Issue November 2014 By Joshua Crawford

On the surface, the Clients' Security Board Fiscal Year 2014 Report paints a vastly different picture than the year before. While 2014 saw a 65 percent increase in the number of awards given (114) over 2013 (69), the total dollar amount of all awards in 2014 ($1.3 million) was more than half of what the board had awarded the previous year.

The 2014 report caps off a year of hard work and new challenges for the board, which is tasked with reimbursing those who have been financially wronged by their attorney. This past year, as it has every year since 1975, the Clients' Security Board worked tirelessly to clean up the legal profession from the acts of what board Vice Chair Francis C. Morrissey called "a few bad apples."

And he's right. Of the 58,485 lawyers in Massachusetts, the offenses were committed by only 23 attorneys, or .04 percent of the profession. This year in particular, exactly two-thirds of awards given out were result of a single attorney in Worcester County: Rosaleen J. Clayton of Auburn.

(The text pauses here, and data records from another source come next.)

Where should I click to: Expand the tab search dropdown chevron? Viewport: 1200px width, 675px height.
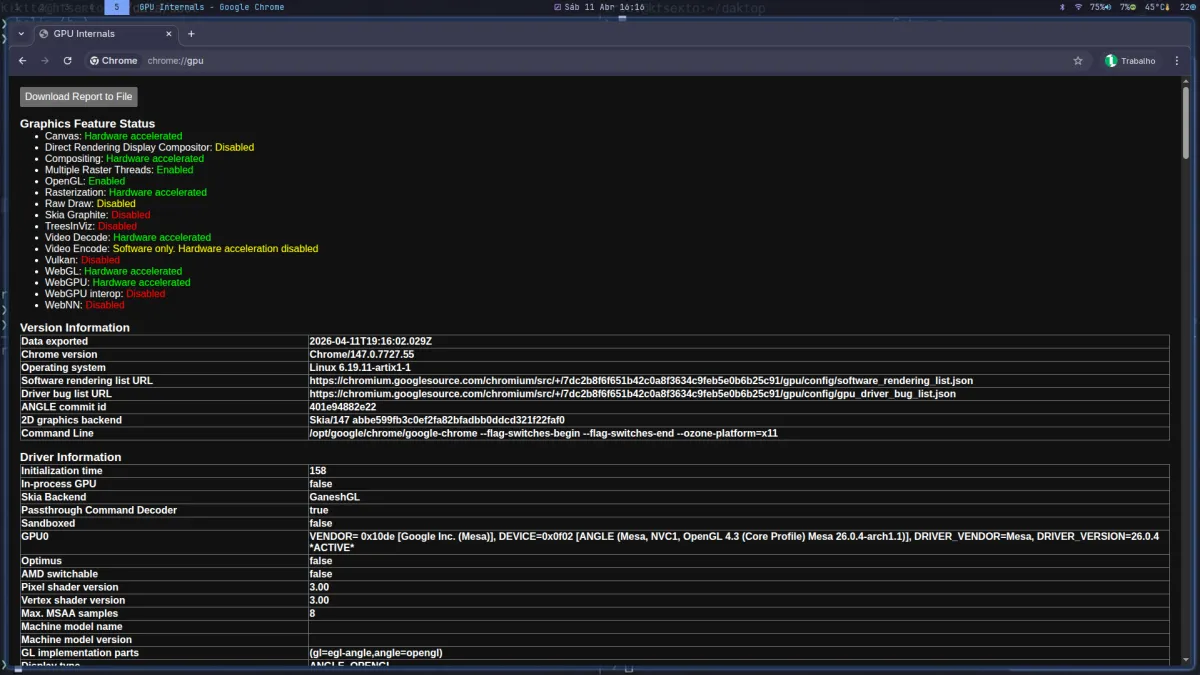coord(21,34)

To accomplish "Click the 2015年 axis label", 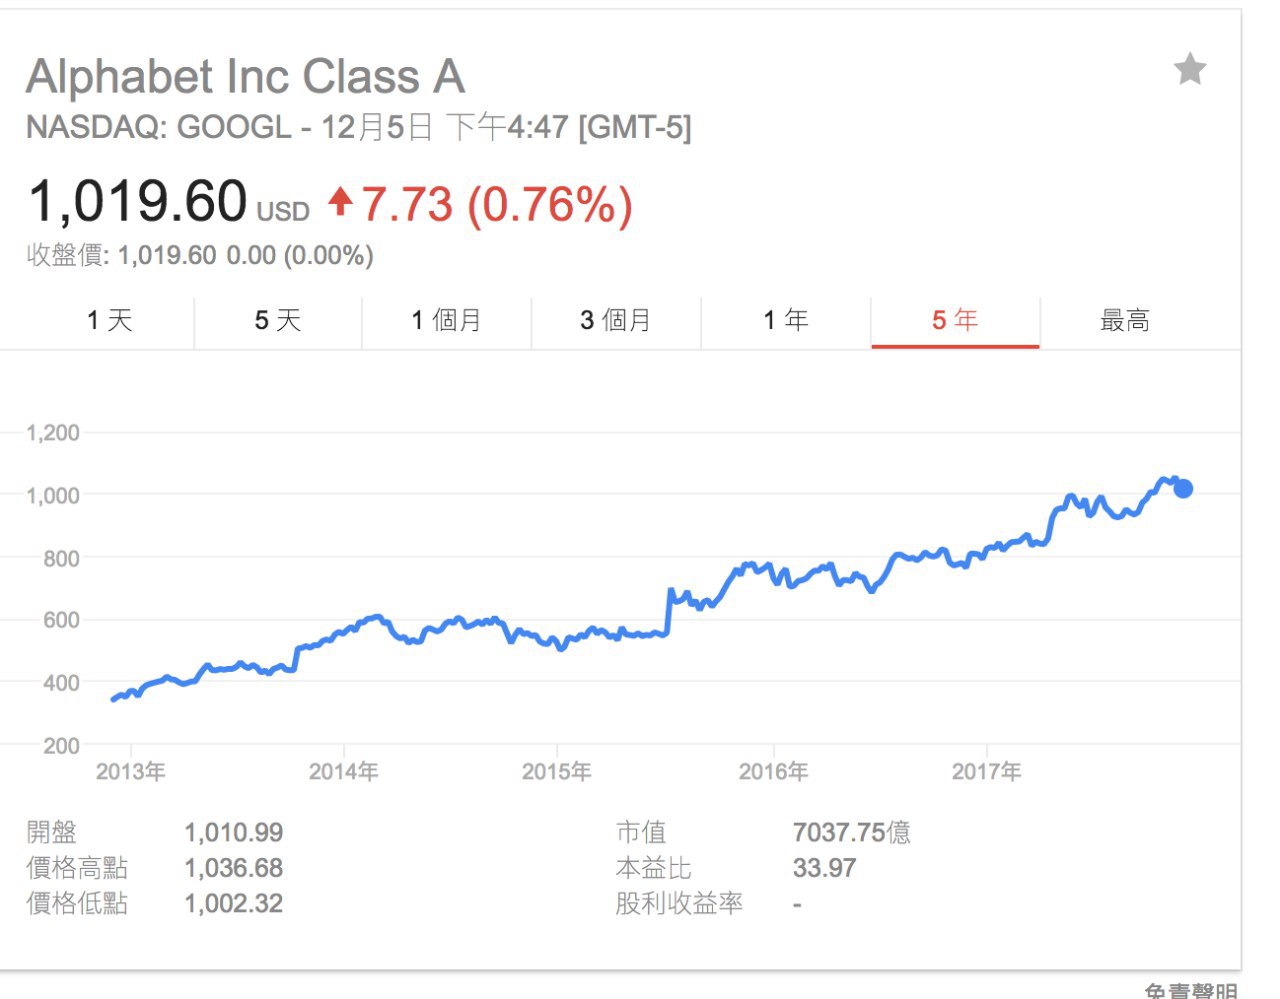I will [x=556, y=772].
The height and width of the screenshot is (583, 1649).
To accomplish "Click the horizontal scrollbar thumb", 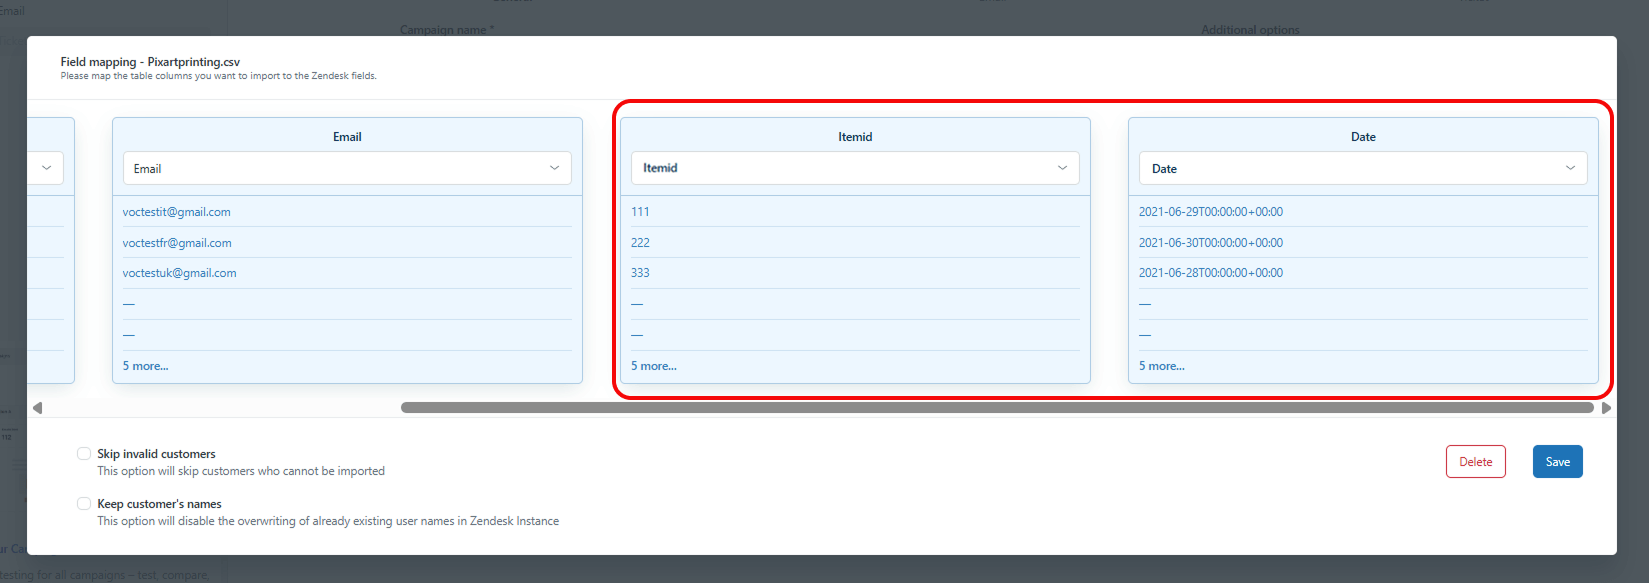I will 996,407.
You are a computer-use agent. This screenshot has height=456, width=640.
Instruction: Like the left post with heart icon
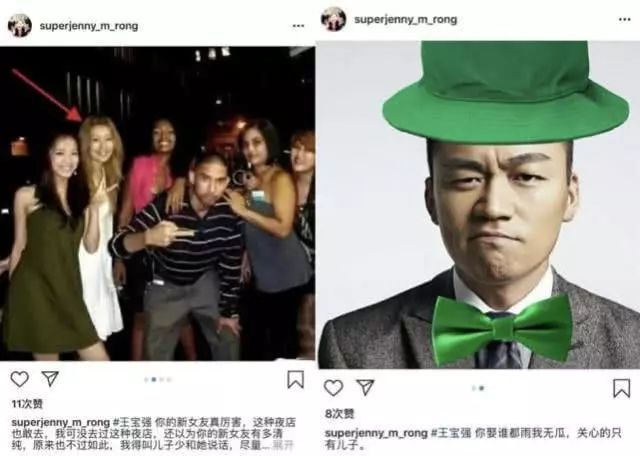(x=19, y=379)
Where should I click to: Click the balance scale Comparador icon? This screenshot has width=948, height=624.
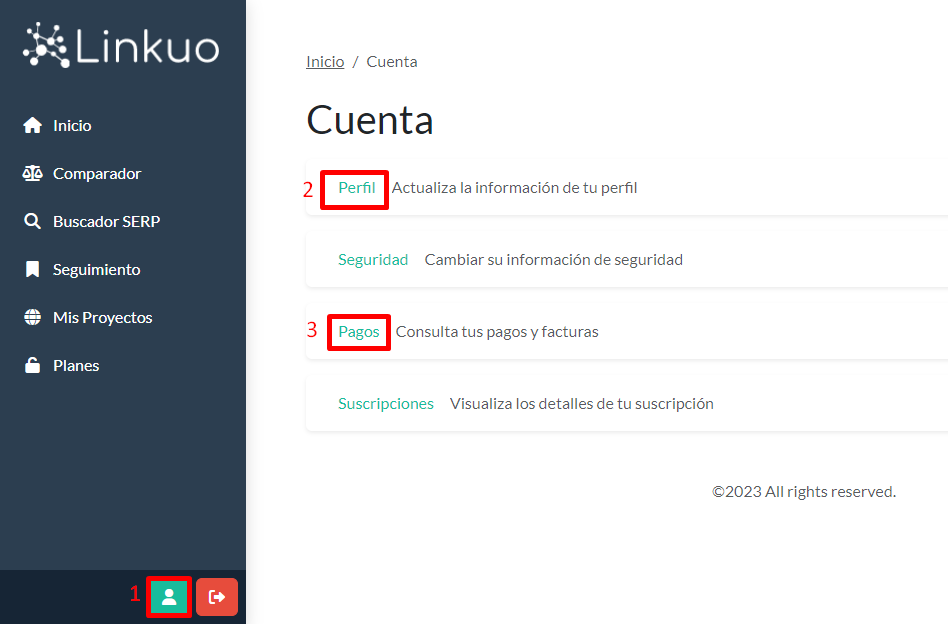[32, 174]
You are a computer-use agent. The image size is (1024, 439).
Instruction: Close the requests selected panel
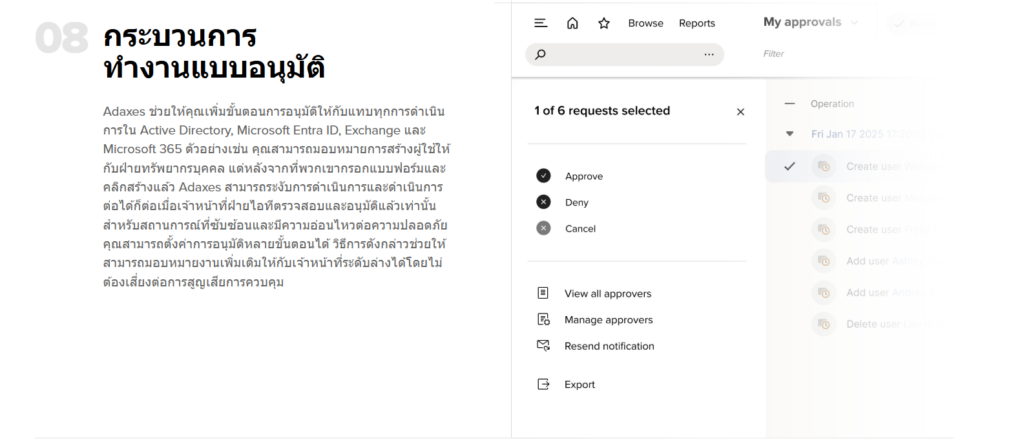[740, 112]
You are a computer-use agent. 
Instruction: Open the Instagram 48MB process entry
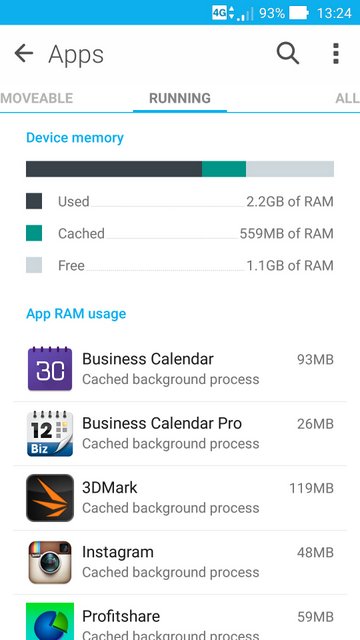coord(180,562)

These offenses are where the board does its work. Funded entirely by lawyers in the commonwealth, the Clients' Security Board is "one of the crown jewels of the profession," according to Morrissey, who explained that the process in Massachusetts is different from other states. In Massachusetts, there is no cap on the amount of money a wronged party can receive and there is no statute of limitations related to claims.

"The legal community in Massachusetts is very protective of the integrity of the overall justice system." said Massachusetts Bar Association Chief Legal Counsel Martin W. Healy. "Attorneys fully realize that when clients come to an attorney for help they expect to be treated fairly and not further traumatized. The MBA wholeheartedly supports compensating those few victims of attorney theft fully, and in a speedy manner. The trust between the public and a lawyer is a special bond and needs to be rightfully safeguarded and never treated casually."

Morrissey said that staff attorneys, such as Karen D. O'Toole, assistant board counsel, deserve much of the credit for the board's work.

O'Toole explained that the board had to work at an expedited pace in 2014 to deal with all the claims related to Clayton's conduct. During her disciplinary proceedings, Clayton's attorney made contact with all of Clayton's former clients and wrote to them. Contained in the letter was the information for the Clients' Security Board and an instruction that if any of them felt that they were owed money, to contact attorney O'Toole.

Many of them did. As a result, a record 76 awards were given out.

According to Morrissey and O'Toole, the relationship between disciplined attorneys and the board varies from case to case. Some former attorneys want to try to make amends and see that former clients receive the compensation they deserve while others challenge claims for a variety of reasons.

Since each year presents new challenges and every case is different, it's hard to find any sort of pattern in year-to-year reports.

A pattern has emerged though, and that's a pattern of hard work and diligent service from the board and its staff attorneys, and a pattern of dedication to helping those wronged by their attorney in Massachusetts.